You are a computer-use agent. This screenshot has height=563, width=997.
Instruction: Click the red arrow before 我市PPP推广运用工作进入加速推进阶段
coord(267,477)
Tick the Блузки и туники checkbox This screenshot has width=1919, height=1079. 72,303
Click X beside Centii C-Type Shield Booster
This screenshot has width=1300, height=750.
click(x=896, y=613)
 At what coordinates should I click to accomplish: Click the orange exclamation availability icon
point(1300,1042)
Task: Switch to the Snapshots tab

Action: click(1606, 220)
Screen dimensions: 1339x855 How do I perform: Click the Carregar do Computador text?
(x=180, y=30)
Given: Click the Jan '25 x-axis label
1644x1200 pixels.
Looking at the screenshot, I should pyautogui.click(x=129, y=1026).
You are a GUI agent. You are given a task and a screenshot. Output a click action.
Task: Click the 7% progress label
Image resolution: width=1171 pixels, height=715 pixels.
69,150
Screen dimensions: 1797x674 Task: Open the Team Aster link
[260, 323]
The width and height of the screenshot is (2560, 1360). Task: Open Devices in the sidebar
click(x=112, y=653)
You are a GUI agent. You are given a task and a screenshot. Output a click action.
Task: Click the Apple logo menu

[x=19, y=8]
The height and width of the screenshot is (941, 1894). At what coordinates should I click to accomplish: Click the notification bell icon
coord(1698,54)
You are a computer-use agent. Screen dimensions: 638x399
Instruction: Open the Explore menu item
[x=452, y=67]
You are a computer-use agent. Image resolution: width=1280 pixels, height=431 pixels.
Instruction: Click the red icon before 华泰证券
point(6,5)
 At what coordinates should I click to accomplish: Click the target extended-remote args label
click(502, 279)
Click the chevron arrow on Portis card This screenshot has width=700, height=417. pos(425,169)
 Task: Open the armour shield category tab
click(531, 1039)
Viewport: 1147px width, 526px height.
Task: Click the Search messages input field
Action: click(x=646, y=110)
═══
▸ TASK PROMPT
Update all of the lines above by replacing "notification bell icon" with "settings gear icon" and keeping everything else the same.

▸ FINISHED TASK
You are a computer-use agent. This screenshot has height=563, width=997.
Instruction: Click the red arrow before 我市PPP推广运用工作进入加速推进阶段
coord(267,477)
Tick the Блузки и туники checkbox This screenshot has width=1919, height=1079. 72,303
Click X beside Centii C-Type Shield Booster
This screenshot has width=1300, height=750.
click(x=896, y=613)
 At what coordinates should I click to accomplish: Click the orange exclamation availability icon
point(1300,1042)
Task: Switch to the Snapshots tab

Action: click(1606, 220)
Screen dimensions: 1339x855 How do I perform: Click the Carregar do Computador text?
(x=180, y=30)
Given: Click the Jan '25 x-axis label
1644x1200 pixels.
Looking at the screenshot, I should pyautogui.click(x=129, y=1026).
You are a GUI agent. You are given a task and a screenshot. Output a click action.
Task: Click the 7% progress label
Image resolution: width=1171 pixels, height=715 pixels.
69,150
Screen dimensions: 1797x674 Task: Open the Team Aster link
[260, 323]
The width and height of the screenshot is (2560, 1360). Task: Open Devices in the sidebar
click(x=112, y=653)
You are a GUI agent. You are given a task and a screenshot. Output a click action.
Task: Click the Apple logo menu

[x=19, y=8]
The height and width of the screenshot is (941, 1894). At what coordinates should I click to accomplish: Click the settings gear icon
coord(1698,54)
You are a computer-use agent. Screen dimensions: 638x399
Instruction: Open the Explore menu item
[x=452, y=67]
You are a computer-use agent. Image resolution: width=1280 pixels, height=431 pixels.
Instruction: Click the red icon before 华泰证券
point(6,5)
 At what coordinates should I click to accomplish: Click the target extended-remote args label
click(502, 279)
Click the chevron arrow on Portis card This screenshot has width=700, height=417. pos(425,169)
 Task: Open the armour shield category tab
click(531, 1039)
Viewport: 1147px width, 526px height.
Task: Click the Search messages input field
Action: click(x=646, y=110)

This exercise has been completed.